Non vi è nulla, nel corpo dei provvedimenti giurisdizionali, che consenta di affermare – a titolo esemplificativo – che la non meglio precisata impresa assegnataria del servizio di smaltimento dei rifiuti del Comune di Gela fosse mafiosa o “in odore di camorra”; di sostenere che il Sindaco e gli assessori non si siano, intenzionalmente o per paura, rivolti alle autorità di polizia per denunciare reati commessi dai responsabili dell’azienda, a loro ben noti; di insinuare che tale, assunta inerzia sia la conseguenza di connivenze tra gli amministratori e la mafia gelese, che manipolerebbe il loro operato dietro le quinte.
2. Ai sensi dell’art. 616 cod. proc. pen., alla declaratoria di reiezione del ricorso, consegue la condanna del ricorrente al pagamento delle spese del procedimento.

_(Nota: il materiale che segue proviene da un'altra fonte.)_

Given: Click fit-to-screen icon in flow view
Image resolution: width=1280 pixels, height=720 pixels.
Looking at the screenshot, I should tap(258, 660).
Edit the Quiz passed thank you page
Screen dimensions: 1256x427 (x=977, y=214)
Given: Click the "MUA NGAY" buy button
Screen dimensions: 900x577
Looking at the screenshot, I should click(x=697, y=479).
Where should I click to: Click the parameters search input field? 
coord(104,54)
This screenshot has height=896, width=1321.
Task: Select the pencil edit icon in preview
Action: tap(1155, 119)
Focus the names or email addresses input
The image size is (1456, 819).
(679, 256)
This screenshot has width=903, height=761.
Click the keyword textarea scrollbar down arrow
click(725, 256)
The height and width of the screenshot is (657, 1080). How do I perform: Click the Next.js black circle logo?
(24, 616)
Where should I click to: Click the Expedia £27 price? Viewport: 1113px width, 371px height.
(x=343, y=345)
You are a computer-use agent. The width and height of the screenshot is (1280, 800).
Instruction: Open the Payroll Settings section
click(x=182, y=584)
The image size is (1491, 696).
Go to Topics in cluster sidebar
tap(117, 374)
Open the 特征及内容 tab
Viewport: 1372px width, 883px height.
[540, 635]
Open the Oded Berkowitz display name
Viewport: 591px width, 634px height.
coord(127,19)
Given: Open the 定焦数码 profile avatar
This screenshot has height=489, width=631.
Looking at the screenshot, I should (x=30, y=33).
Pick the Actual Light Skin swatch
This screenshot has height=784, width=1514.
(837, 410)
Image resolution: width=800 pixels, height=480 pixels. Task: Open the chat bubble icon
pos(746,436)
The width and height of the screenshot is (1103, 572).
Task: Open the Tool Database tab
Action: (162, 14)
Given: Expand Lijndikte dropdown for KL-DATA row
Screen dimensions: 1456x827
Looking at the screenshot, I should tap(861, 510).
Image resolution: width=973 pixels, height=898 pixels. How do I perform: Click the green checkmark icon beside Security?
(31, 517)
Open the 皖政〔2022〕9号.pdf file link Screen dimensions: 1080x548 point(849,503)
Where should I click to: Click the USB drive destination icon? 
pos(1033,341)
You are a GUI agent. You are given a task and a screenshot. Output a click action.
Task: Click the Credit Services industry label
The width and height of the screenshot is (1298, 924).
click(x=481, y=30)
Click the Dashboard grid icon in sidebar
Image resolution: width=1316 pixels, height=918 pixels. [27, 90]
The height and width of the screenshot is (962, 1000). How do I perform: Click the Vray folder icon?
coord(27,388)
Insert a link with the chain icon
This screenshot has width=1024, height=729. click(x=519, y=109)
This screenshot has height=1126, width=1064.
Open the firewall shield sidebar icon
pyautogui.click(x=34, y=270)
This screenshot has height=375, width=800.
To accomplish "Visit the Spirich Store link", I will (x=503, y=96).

3. L’imputato deve essere infine condannato alla rifusione delle spese di rappresentanza e difesa sostenute nel presente giudizio dalla parte civile, la quale ha depositato una tempestiva memoria attraverso la quale ha contrastato la pretesa dell’imputato per la tutela dei propri interessi (cfr. Sez. U, n. 5466 del 28/01/2004, Gallo, Rv. 226716 e Sez. U n. 877 del 14/07/2022, dep. 2023, Sacchettino); spese che, tenuto conto della natura del processo e dell’opera prestata (studio e deposito di una memoria) possono liquidarsi in complessivi euro 3000, oltre accessori di legge
P.Q.M.
rigetta il ricorso e condanna il ricorrente al pagamento delle spese processuali.
Condanna, inoltre, l’imputato alla rifusione delle spese di rappresentanza e difesa sostenute nel presente giudizio dalla parte civile, che liquida in complessivi euro 3000,00, oltre accdessori di legge.
Così deciso in Roma, 05/06/2025
Depositato in Cancelleria il giorno 1 luglio 2025.